Monday, October 5, 2020

A Farewell Conversation with My Sister, Kristie Kirkpatrick by Jess Walter

Last week, Kristie Kirkpatrick, Director of Whitman County Library,
retired passing the reins to Kylie Fullmer

We can't celebrate in person, but we wish Kristie well and a community celebration is planned for a later date. Read the article below, A Farewell Conversation with My Sister by Jess Walter, Kristie's little brother, to get a glimpse of her 30+ year career with Whitman County Library.


By Jess Walter, author of nine books, most recently
"The Cold Millions" out October 26

For years, every time I published a novel I knew I was guaranteed at least one great review. My sister, Kristie Kirkpatrick, the outgoing Whitman County Library Director, would interview me and write a column in this space about her little brother’s newest book.

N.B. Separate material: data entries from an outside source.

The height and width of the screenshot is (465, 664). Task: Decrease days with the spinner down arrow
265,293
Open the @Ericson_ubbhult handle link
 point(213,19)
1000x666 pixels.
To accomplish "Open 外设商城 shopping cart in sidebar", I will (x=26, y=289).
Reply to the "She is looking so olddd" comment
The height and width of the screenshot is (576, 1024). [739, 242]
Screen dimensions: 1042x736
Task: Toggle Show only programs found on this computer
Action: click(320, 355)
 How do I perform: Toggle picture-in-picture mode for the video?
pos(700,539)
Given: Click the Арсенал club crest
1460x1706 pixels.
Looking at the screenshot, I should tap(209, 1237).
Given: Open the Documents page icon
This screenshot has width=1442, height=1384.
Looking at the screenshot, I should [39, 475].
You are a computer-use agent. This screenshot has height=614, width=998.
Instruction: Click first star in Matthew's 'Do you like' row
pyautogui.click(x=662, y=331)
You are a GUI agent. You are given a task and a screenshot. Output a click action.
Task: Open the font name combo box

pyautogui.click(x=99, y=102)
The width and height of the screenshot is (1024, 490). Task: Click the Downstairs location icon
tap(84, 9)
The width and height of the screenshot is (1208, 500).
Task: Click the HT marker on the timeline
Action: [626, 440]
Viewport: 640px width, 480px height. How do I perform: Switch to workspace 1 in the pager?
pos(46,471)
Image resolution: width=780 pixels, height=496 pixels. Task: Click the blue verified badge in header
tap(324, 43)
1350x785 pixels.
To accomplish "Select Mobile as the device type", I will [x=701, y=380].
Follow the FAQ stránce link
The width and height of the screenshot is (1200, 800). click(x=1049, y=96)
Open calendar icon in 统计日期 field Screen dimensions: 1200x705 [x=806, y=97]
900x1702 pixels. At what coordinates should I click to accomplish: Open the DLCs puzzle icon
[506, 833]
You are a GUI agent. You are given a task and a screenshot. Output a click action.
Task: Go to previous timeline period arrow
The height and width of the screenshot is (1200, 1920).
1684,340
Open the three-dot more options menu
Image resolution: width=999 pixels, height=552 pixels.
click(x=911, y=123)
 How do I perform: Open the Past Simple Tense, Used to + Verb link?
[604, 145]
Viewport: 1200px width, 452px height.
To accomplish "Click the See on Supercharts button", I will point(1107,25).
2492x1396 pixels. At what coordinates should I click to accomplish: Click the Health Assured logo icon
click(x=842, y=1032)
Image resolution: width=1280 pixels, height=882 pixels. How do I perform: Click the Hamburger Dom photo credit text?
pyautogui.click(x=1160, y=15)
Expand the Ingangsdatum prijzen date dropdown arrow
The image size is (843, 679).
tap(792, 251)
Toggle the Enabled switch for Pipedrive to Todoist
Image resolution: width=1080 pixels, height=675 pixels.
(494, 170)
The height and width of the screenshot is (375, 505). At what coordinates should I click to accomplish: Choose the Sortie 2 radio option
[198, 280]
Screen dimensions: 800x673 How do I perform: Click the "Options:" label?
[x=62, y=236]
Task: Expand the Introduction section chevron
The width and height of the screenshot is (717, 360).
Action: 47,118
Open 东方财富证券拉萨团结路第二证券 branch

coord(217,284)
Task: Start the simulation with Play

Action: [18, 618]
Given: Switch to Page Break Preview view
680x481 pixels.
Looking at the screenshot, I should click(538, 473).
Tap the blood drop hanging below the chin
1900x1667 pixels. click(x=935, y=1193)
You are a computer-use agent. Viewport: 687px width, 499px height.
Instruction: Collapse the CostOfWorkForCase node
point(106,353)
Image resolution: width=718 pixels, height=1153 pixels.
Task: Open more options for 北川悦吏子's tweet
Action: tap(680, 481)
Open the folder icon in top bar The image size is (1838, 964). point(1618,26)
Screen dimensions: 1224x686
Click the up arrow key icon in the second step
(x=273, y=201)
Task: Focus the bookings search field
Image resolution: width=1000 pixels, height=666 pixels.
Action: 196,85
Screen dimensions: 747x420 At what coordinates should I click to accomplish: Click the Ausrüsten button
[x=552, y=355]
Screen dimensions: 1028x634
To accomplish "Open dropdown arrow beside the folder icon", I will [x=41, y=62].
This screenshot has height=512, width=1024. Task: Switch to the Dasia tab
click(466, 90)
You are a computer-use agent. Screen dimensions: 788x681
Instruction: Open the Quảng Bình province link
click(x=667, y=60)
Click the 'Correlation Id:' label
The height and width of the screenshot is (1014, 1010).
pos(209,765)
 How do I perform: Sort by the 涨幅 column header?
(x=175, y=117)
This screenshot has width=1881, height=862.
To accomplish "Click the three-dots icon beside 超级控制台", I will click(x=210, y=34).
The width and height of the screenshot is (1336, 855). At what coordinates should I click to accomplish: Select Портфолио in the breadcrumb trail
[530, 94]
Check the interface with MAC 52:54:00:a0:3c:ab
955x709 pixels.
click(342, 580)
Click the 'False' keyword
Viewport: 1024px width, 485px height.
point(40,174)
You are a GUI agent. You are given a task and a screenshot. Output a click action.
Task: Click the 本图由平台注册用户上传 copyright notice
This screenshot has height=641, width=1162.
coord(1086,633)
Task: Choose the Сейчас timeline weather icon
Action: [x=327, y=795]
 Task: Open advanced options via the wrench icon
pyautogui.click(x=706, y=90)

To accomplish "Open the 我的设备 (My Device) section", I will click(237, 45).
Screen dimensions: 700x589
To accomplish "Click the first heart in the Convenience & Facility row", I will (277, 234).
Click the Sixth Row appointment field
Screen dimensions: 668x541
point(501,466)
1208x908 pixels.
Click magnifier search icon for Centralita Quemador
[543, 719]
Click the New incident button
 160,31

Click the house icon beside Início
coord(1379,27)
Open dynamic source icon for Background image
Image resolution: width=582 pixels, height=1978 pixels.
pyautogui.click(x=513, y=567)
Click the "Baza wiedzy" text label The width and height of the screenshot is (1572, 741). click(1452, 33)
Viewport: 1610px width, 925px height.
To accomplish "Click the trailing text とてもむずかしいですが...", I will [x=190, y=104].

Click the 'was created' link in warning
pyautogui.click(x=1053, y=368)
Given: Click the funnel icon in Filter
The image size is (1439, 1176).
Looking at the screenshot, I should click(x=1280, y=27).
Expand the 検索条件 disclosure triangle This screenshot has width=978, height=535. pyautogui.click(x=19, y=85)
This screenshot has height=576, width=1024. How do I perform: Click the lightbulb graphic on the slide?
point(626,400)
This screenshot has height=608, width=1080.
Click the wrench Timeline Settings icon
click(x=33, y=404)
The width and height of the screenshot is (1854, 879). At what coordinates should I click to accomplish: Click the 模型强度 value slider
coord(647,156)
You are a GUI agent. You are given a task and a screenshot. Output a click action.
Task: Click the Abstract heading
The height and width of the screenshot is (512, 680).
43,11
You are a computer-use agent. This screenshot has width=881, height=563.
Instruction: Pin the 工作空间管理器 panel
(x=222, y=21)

She was my first editor, too, at our family magazine, Reader’s Indigestion (circulation 3). Whether it’s securing a Gates grant or building a much-needed community center in Colfax, Kristie has always been matter-of-fact about her accomplishments, and quick to give others credit. So, with her retirement this month (at 38, if my math is correct) it gives me great pride to turn the tables and interview my brilliant sister:

Kristie Kirkpatrick, recently retired WCL Director

Q: Do you remember your first day? 

Kristie: The Rosalia branch manager in 1987. I was young and the librarian training me was a sweet grandma who had held the position for ten years. Then, the two previous Rosalia Librarians, also grandma-aged, joined us for a newspaper photo. Now, suddenly, thirty-three years have passed and I’m the sweet grandma training a smart, young replacement!

Q: What are your proudest achievements?

Kristie: I am truly amazed at all our little library system has accomplished. I’m probably proudest of the support our community has consistently shown. Over the years, they’ve approved every election measure, supported every library building project and The Center in Colfax, gave generously at our auctions and fundraisers, volunteered thousands of hours and sent notes of thanks and encouragement to our staff and to me. People in Whitman County value education and libraries and I am so proud to have been a part of that.